Brazilian male model (born 1983)

Rômulo Pires (born June 6, 1983) is a Brazilian male model. Pires is of Italian and Brazilian ancestry and was born in Ceilândia, DF, Brazil. According to Forbes, he was the fourth-most successful male model in the world in 2004–2005.

Pires was working as a mechanic when a woman with a flat tire said he was attractive and had the skill for modeling. He subsequently entered a model search held by Elite Model Management of Brazil and won the first place.
However, his modeling career stalled until designer Karl Lagerfeld took notice of him two years later.

Before walking his first runway, Pires was hired to appear in high-profile campaigns for Chanel and Lagerfeld Gallery. With Lagerfeld's support, Pires traveled around the world and started to build his portfolio and reputation. Ad campaigns for Gucci, Valentino, Pepe Jeans, Cavali Classic, Carolina Herrera, Christian Lacroix, Ck1, Laura Biagiotti, and Emanuel Ungaro followed.
He was in People magazine as one of the sexiest men alive in 2006 and worked with Helmut Newton.

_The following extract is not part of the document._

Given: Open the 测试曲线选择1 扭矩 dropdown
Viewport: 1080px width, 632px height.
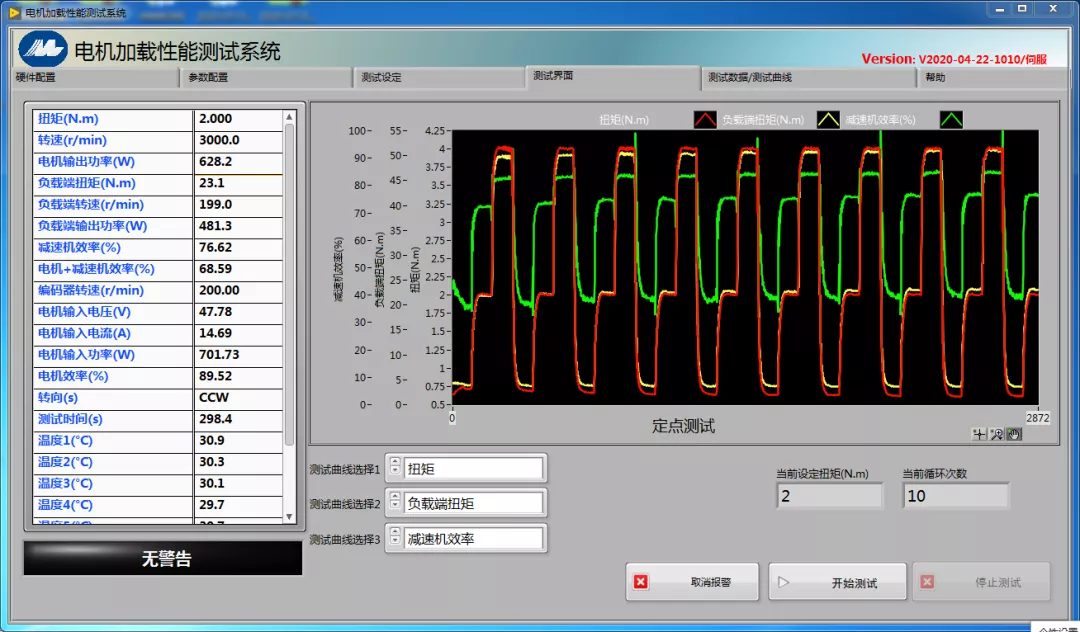Looking at the screenshot, I should click(474, 468).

Pires is quoted as saying that he enjoys modeling because of the job's perks, stating, "You get to travel the world, and it is always free. You get to know different places, and I have learned English and a bit of Italian and French as well." In his spare time, Pires attends acting class and cooking class, practises birkram yoga and plays soccer.

He is married to Thaís Dos Santos, a Brazilian model based in New York City. They have a son, Roman, born in November 2016.